La promesse faite par l'autorité judiciaire stipule que le détenu sera escorté jusqu'à la cérémonie et qu'il retournera en prison immédiatement après l'inhumation. Cette décision a été accueillie avec soulagement par son fils, Ritchy Thibault, qui a exprimé son mécontentement face à un refus de sortie exceptionnelle de trois jours pris par une juge le jour précédent. À l'heure où cette décision a été rendue, il n'a pas eu l'opportunité de faire appel, le greffe étant déjà fermé.

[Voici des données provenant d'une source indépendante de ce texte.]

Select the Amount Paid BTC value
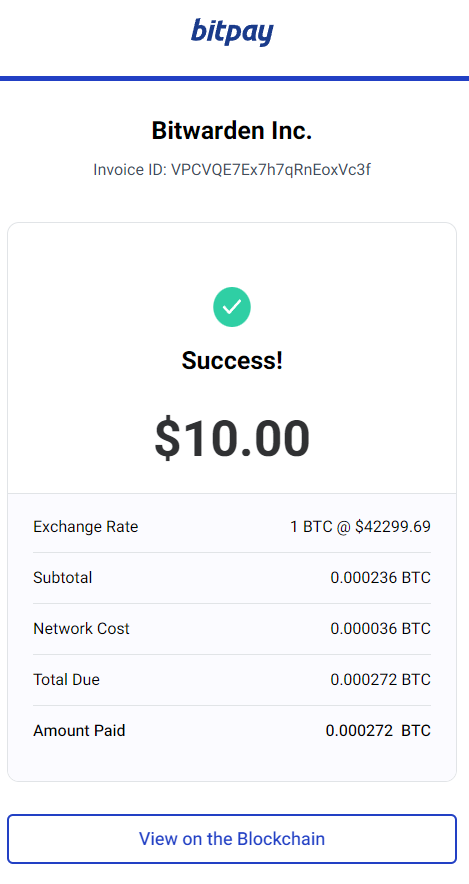 coord(378,731)
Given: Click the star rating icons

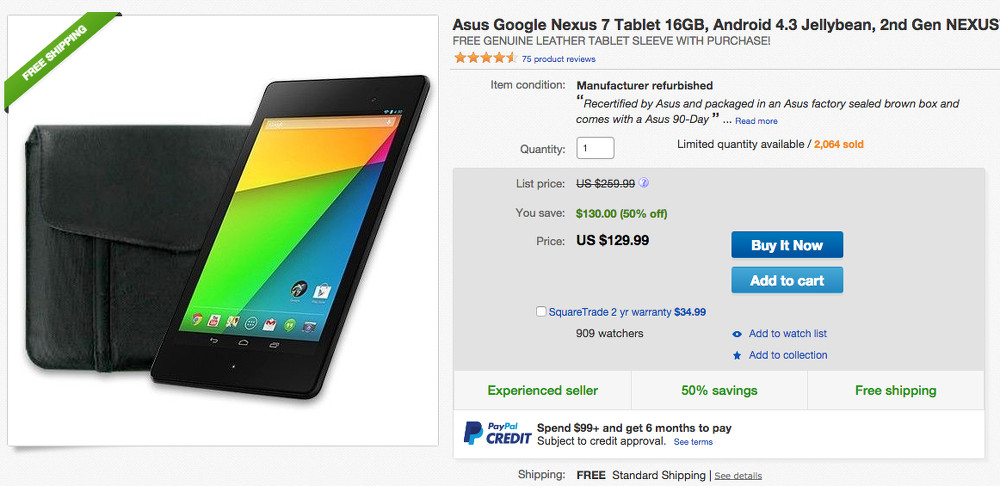Looking at the screenshot, I should coord(485,58).

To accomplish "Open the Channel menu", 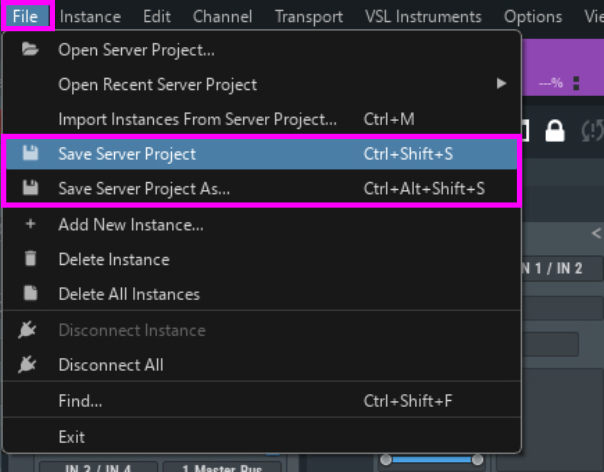I will 222,16.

Selon des sources locales, ce genre de mobilisation est devenu commun dans la région lorsque des préoccupations familiales profondes sont en jeu. Les autorités ont également souligné l'importance de respecter l'humanité derrière ces décisions judiciaires. "Il est crucial de trouver un équilibre entre la justice et les événements de vie de chacun", a déclaré un porte-parole de la gendarmerie locale.
Un accord écrit doit être établi le jour des obsèques, garantissant que les termes de la promesse verbale seront respectés. Ce cas souligne la tension constante entre les droits individuels et les réglementations judiciaires, un sujet de débat croissant au sein de la société française.